_The problem:_ Nothing is to be left out; print all the entries exactly.

_Items from a dataset:_
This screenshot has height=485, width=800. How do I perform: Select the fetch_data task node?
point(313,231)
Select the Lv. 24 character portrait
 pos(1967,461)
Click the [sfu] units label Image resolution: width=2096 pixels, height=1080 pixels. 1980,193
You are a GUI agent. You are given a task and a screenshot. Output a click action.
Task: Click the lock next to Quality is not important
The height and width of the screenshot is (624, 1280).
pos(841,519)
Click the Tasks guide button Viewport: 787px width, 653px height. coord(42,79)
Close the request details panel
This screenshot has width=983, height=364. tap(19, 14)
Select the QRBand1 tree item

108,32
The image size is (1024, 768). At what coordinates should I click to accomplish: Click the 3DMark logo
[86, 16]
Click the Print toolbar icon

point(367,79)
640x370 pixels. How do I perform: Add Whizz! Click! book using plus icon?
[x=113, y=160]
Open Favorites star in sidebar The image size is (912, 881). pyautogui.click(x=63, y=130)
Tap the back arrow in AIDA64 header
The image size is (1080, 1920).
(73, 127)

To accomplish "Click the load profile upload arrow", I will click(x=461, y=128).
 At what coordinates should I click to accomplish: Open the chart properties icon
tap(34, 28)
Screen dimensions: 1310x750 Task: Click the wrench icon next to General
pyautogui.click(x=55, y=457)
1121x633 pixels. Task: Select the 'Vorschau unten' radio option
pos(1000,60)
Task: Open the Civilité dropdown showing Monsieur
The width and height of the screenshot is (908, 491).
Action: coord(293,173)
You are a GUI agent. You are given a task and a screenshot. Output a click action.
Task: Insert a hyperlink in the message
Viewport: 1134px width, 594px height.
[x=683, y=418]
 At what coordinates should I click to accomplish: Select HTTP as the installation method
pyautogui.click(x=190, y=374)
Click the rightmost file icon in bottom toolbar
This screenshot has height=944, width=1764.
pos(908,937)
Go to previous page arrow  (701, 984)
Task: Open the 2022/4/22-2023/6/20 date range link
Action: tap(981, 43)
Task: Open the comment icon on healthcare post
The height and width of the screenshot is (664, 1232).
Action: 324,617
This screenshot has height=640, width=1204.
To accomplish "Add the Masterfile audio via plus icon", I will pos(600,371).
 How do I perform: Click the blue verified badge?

_Your response:_
This screenshot has height=485, width=800. How do I perform: Select the fetch_data task node?
point(313,231)
Select the Lv. 24 character portrait
 pos(1967,461)
Click the [sfu] units label Image resolution: width=2096 pixels, height=1080 pixels. 1980,193
You are a GUI agent. You are given a task and a screenshot. Output a click action.
Task: Click the lock next to Quality is not important
The height and width of the screenshot is (624, 1280).
pos(841,519)
Click the Tasks guide button Viewport: 787px width, 653px height. coord(42,79)
Close the request details panel
This screenshot has width=983, height=364. tap(19, 14)
Select the QRBand1 tree item

108,32
The image size is (1024, 768). At what coordinates should I click to accomplish: Click the 3DMark logo
[86, 16]
Click the Print toolbar icon

point(367,79)
640x370 pixels. How do I perform: Add Whizz! Click! book using plus icon?
[x=113, y=160]
Open Favorites star in sidebar The image size is (912, 881). pyautogui.click(x=63, y=130)
Tap the back arrow in AIDA64 header
The image size is (1080, 1920).
(73, 127)

To accomplish "Click the load profile upload arrow", I will click(x=461, y=128).
 At what coordinates should I click to accomplish: Open the chart properties icon
tap(34, 28)
Screen dimensions: 1310x750 Task: Click the wrench icon next to General
pyautogui.click(x=55, y=457)
1121x633 pixels. Task: Select the 'Vorschau unten' radio option
pos(1000,60)
Task: Open the Civilité dropdown showing Monsieur
The width and height of the screenshot is (908, 491).
Action: coord(293,173)
You are a GUI agent. You are given a task and a screenshot. Output a click action.
Task: Insert a hyperlink in the message
Viewport: 1134px width, 594px height.
[x=683, y=418]
 At what coordinates should I click to accomplish: Select HTTP as the installation method
pyautogui.click(x=190, y=374)
Click the rightmost file icon in bottom toolbar
This screenshot has height=944, width=1764.
pos(908,937)
Go to previous page arrow  (701, 984)
Task: Open the 2022/4/22-2023/6/20 date range link
Action: tap(981, 43)
Task: Open the comment icon on healthcare post
The height and width of the screenshot is (664, 1232).
Action: 324,617
This screenshot has height=640, width=1204.
To accomplish "Add the Masterfile audio via plus icon", I will pos(600,371).
 How do I perform: Click the blue verified badge?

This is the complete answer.